Title: Don’t Let Him Know
Author: Sandip Roy
Release Date: January 20, 2015
Publisher: Bloomsbury USA
Genre: Literary Fiction, Cultural Fiction (South Asian)
Rating: 4.5 out of 5
When Amit finds an old love letter written by a man in his parents’ home, he figures that his mother, Romola, must have had a boyfriend before she married his now-deceased father, Avinash. But what Romola doesn’t tell her son is that, in fact, the letter was actually written to Avinash. This novel, written in the form of connected short stories, takes the reader from India to the United States and back again, jumping through time to tell the story of this family.
An amazing novel packed to the brim with realistic characters, Don’t Let Him Know tackles important issues and is a fascinating glimpse into the lives of members of one Indian family.
Don’t Let Him Know is a gorgeously written novel that travels through time around the globe to tell the story of the Mitra family. It begins with Amit, after his father’s death, finding an innocuous love letter, but Romola isn’t prepared for the memories it brings forth, for the remembrance of her own discovery of the damning letter. Romola was a new bride in the United States, a women who didn’t know her husband very well, and instead of the letters that she was so desperately awaiting from her own family, this letter shows up. Roy captures Romola’s devastation and her sense of betrayal so well; she is alone in this world, and the one person she thought she had, it turns out she doesn’t even know. It’s gorgeously done and wraps the reader in the novel emotionally.
From there, Don’t Let Him Know starts jumping through time to flesh out the stories of the Mitra family, of Avinash, Romola, and Amit. Each chapter brings something new, and the novel isn’t told chronologically. It might sound confusing, but Roy does a great job keeping the narrative thread of the novel in place and coherent. The characters take turns narrating their own stories, so the reader comes to know and understand each of them intimately. They aren’t perfect; they’re flawed and human, but they’re real.

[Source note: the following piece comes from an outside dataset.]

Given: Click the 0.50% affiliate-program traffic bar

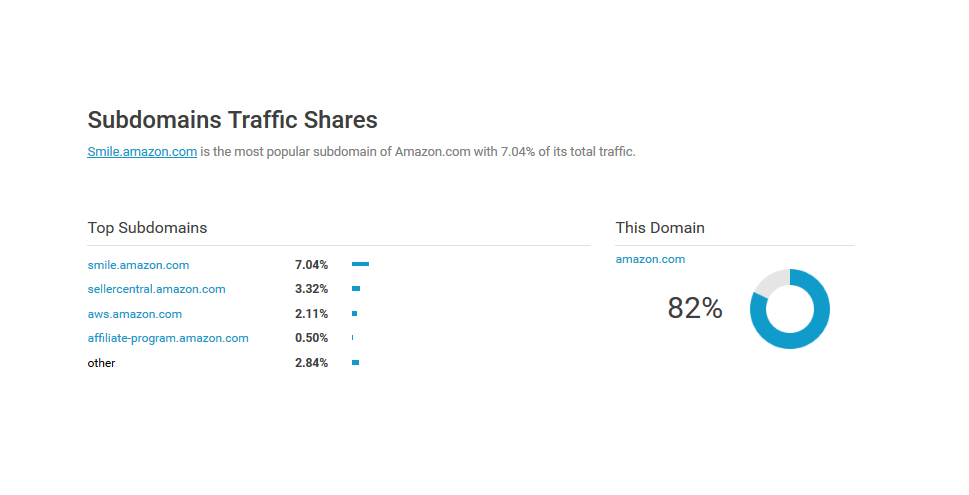Looking at the screenshot, I should pos(352,338).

The novel also deals with many different issues facing modern India today. It’s clear from just the summary that Don’t Let Him Know that homosexuality plays an important role, one that recurs throughout the book. But Roy also tackles issue that are less hot-button but still very important, problems that anyone can identify with. For example, what happens to your elderly mother, who lives far away, after your father dies? What happens when something occurs that makes you wonder about the path not taken, about a former boyfriend who is no longer yours to mourn? Roy does an excellent job with his subject matter, and whether large or small, the issues he chooses to write about will become important to the reader.
If you’re looking for an excellent South Asian novel that’s fascinating, superbly written, and entertaining, but never dark or heavy, then Don’t Let Him Know is a great choice. It never gets weighed down with its own importance or seriousness. It’s unassuming, but don’t let that fool you: this is a powerful novel you won’t want to put down.